[PATCH v2 0/4] locking/rtmutex: Avoid overwriting pi_blocked_on while invoking blk_flush_plug().

From: Sebastian Andrzej Siewior
Date: Thu Apr 27 2023 - 07:20:11 EST


Hi,

Crystal Wood reported that task_struct::pi_blocked_on can be overwritten
by mistake that is:
rt_mutex_slowlock()
- task_blocks_on_rt_mutex()
- current->pi_blocked_on = waiter;
- rt_mutex_slowlock_block()
- schedule()
- sched_submit_work()
- blk_flush_plug()
- *any* RT sleeping lock used by the plug
- rtlock_slowlock_locked()
- task_blocks_on_rt_mutex()
- current->pi_blocked_on = waiter; <-- XXX

The requirement is
- I/O queued
- lock contention on a sleeping lock (a mutex_t)
- lock contention while flushing queued I/O (in blk_flush_plug(), a
spin_lock_t on PREEMPT_RT).

Later in review it was pointed out by tglx that any function within
sched_submit_work() is affected so it is not limited to
blk_flush_plug().

This series addresses the problem by
- export sched_submit_work()
- invoke sched_submit_work() if it is clear that the slow path is
needed.
- invoke schedule_rtmutex() while blocking on lock which contains only
the schedule loop (without sched_submit_work().

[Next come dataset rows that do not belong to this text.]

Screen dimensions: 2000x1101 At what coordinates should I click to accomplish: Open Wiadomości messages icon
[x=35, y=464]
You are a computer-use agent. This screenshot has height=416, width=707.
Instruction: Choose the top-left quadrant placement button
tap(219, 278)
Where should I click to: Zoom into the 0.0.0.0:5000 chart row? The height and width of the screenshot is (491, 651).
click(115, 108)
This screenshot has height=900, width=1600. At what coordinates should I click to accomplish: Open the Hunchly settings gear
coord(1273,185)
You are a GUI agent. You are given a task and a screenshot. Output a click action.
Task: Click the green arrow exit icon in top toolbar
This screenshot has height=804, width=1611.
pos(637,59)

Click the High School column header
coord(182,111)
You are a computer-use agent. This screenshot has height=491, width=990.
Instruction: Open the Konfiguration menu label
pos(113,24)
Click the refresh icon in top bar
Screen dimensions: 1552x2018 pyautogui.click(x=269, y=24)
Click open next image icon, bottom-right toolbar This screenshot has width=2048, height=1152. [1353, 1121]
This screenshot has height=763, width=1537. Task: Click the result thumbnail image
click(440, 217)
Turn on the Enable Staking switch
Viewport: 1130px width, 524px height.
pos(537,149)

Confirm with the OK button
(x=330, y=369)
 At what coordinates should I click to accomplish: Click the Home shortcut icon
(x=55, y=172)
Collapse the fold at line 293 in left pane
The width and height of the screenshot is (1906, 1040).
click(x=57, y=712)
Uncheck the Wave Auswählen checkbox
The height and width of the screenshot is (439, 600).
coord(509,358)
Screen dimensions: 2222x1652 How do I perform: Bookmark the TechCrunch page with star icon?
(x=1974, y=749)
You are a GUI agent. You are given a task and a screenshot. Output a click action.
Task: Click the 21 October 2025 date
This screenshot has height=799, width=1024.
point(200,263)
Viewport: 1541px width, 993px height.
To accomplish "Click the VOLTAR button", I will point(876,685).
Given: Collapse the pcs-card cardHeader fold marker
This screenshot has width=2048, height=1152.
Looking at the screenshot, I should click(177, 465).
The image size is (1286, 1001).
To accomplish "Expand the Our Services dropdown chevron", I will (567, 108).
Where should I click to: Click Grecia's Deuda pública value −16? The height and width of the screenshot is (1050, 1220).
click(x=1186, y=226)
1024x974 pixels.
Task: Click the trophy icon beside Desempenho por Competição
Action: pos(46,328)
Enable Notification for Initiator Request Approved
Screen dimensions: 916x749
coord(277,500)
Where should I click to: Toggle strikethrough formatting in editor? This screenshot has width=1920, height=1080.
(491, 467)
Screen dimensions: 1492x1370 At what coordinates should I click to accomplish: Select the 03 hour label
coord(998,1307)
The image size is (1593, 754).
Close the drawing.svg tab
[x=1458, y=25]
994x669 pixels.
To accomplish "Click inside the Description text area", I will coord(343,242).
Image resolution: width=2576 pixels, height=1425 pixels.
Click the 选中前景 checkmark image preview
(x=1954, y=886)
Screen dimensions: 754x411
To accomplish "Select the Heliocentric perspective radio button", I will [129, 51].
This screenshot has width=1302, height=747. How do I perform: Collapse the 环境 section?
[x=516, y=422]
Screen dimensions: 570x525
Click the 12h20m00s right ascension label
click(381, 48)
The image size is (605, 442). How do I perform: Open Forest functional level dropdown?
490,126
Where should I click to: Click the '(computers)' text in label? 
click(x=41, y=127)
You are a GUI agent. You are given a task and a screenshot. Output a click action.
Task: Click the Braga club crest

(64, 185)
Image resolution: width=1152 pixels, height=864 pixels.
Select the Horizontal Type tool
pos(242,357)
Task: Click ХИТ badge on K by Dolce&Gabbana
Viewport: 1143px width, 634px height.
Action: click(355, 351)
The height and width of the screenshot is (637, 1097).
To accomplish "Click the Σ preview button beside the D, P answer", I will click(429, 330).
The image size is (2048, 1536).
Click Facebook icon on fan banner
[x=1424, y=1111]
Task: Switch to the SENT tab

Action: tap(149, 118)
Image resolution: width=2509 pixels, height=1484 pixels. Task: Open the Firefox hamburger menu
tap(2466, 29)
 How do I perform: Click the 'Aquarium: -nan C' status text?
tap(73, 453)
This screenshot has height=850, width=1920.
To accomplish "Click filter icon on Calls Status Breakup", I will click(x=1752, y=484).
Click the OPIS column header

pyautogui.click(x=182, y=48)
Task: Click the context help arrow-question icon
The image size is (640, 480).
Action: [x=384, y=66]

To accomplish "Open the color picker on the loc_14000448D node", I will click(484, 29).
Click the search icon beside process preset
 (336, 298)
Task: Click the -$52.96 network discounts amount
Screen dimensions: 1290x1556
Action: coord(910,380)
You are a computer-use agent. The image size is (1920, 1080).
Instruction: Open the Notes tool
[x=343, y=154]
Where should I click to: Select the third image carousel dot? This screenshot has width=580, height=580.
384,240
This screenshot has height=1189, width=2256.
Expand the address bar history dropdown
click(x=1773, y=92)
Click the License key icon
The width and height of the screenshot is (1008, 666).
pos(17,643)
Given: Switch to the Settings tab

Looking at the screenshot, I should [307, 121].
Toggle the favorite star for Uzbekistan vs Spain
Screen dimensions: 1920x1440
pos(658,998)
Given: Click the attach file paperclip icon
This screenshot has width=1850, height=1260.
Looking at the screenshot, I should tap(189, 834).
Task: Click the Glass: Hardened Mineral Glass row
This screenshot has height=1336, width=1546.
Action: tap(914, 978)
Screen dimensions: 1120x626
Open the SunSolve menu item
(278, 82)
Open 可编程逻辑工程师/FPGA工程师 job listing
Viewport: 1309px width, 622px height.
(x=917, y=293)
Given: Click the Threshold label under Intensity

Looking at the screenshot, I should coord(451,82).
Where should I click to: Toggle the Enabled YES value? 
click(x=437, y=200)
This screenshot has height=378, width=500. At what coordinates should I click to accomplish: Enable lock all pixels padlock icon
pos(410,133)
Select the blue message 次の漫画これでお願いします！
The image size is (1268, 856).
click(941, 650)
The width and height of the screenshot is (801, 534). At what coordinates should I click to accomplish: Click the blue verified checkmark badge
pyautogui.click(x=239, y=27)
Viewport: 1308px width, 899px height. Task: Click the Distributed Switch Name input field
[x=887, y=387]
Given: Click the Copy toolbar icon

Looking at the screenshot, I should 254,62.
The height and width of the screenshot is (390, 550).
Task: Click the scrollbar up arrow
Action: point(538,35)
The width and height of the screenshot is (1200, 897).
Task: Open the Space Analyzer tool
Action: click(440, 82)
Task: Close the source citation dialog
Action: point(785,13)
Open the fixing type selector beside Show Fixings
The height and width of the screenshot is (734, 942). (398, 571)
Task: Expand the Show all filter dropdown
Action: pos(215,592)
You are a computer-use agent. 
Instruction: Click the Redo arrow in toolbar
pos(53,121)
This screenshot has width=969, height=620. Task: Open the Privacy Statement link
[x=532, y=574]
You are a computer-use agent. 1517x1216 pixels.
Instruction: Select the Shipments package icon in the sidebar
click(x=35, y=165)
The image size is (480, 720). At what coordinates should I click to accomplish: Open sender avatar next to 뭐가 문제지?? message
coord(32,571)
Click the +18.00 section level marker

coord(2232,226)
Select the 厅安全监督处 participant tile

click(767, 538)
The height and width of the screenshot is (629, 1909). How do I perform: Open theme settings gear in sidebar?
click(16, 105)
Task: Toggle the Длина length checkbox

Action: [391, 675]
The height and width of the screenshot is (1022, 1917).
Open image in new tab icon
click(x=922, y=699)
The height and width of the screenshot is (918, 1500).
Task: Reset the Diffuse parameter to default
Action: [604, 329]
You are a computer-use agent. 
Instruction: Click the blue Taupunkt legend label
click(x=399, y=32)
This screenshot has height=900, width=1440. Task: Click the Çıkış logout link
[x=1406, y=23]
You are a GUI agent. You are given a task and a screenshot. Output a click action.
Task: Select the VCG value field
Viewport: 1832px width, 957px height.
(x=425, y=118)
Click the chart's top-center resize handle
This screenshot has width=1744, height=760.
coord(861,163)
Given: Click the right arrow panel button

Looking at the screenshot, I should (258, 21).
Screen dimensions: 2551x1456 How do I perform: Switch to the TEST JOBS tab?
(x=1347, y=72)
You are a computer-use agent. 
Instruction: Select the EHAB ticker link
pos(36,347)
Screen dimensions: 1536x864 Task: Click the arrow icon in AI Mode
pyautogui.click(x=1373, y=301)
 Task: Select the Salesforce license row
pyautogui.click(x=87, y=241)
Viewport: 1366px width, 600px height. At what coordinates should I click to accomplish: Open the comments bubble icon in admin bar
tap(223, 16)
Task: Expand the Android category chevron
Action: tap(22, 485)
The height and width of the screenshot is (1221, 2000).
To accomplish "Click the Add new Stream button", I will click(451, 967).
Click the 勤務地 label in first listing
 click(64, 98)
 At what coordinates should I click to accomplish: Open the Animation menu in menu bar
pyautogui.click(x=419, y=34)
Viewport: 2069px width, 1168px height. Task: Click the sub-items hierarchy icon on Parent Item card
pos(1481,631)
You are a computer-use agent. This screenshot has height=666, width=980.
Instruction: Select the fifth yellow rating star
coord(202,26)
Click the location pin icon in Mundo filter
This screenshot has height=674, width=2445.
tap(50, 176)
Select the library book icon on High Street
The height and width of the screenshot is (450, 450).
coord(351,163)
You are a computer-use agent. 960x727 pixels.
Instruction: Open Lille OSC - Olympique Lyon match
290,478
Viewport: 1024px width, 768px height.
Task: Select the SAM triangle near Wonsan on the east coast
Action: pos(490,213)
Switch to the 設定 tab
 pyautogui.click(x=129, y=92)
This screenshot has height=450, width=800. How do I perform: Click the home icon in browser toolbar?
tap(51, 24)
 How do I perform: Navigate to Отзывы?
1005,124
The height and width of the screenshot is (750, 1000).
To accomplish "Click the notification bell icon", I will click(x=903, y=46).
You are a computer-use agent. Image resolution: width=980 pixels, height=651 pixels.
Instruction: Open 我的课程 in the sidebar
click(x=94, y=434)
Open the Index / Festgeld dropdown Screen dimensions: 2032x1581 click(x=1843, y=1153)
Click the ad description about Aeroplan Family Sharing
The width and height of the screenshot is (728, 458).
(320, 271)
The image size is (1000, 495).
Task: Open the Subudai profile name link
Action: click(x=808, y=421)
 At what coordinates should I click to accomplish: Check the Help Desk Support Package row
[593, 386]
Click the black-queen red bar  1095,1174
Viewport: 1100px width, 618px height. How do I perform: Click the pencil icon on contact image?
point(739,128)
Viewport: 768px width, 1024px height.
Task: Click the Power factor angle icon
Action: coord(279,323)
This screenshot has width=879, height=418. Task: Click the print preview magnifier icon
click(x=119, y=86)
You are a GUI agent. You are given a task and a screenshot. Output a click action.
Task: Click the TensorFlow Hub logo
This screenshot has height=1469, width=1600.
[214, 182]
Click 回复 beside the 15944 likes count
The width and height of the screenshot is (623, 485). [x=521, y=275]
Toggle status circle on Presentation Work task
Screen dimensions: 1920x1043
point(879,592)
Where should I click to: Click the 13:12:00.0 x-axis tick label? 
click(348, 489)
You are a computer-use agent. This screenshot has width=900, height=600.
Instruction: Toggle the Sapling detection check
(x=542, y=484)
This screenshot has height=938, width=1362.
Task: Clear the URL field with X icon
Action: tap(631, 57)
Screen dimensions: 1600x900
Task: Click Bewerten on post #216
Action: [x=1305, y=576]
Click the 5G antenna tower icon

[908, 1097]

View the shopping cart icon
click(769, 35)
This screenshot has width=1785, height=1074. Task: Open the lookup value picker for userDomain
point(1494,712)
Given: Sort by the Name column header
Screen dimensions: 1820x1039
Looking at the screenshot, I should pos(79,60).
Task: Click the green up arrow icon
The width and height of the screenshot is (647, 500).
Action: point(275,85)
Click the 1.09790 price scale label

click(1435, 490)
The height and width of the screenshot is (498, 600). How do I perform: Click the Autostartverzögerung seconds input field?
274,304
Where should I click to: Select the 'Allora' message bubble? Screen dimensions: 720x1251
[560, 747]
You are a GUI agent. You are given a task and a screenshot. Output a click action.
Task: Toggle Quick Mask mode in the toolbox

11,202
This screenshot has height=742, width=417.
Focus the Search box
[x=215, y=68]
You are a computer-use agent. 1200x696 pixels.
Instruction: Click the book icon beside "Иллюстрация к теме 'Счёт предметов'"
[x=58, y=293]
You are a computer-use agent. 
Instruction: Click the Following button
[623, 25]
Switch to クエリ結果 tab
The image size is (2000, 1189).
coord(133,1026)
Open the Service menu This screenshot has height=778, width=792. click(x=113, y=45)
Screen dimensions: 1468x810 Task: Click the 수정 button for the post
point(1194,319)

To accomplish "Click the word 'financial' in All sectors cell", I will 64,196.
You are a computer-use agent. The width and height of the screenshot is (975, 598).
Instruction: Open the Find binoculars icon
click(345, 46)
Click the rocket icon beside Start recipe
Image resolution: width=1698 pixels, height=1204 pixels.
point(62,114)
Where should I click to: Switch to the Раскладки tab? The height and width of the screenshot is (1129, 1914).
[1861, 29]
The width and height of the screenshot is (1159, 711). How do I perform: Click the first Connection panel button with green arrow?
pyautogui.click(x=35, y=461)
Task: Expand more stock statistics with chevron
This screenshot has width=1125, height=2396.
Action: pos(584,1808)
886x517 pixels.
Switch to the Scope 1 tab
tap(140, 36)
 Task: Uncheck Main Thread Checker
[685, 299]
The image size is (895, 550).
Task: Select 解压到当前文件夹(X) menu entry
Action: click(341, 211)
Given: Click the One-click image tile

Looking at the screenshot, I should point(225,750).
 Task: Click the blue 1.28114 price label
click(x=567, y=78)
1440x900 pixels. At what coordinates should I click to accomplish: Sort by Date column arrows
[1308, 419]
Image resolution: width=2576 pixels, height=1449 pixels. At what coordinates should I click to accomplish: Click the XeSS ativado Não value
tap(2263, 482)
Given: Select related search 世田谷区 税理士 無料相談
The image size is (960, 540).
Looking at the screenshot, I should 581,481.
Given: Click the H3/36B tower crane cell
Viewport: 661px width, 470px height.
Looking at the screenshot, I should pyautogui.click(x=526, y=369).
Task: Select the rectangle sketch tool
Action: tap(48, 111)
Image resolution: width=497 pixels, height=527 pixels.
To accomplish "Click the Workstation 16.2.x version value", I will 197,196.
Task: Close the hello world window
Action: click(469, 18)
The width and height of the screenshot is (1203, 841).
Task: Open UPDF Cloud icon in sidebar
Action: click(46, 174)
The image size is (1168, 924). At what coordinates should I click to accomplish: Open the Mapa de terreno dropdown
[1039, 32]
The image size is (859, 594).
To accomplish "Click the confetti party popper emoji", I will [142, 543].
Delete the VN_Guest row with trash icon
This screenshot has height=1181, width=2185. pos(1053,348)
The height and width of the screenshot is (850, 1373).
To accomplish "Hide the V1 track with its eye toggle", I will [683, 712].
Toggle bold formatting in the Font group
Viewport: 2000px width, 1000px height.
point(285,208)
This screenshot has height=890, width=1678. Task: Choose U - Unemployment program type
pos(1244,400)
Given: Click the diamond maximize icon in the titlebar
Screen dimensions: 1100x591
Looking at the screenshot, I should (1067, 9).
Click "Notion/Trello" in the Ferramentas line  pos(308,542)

Original report by Crystal
https://lore.kernel.org/all/4b4ab374d3e24e6ea8df5cadc4297619a6d945af.camel@xxxxxxxxxx

v1: https://lore.kernel.org/all/20230322162719.wYG1N0hh@xxxxxxxxxxxxx

v1…v2:
- Avoid invoking blk_flush_plug() with DEBUG-enabled
- Fix also the ww-mutex implementation based on RT-mutex.
- Export sched_submit_work() and do the whole block before blocking
not just blk_flush_plug().

Sebastian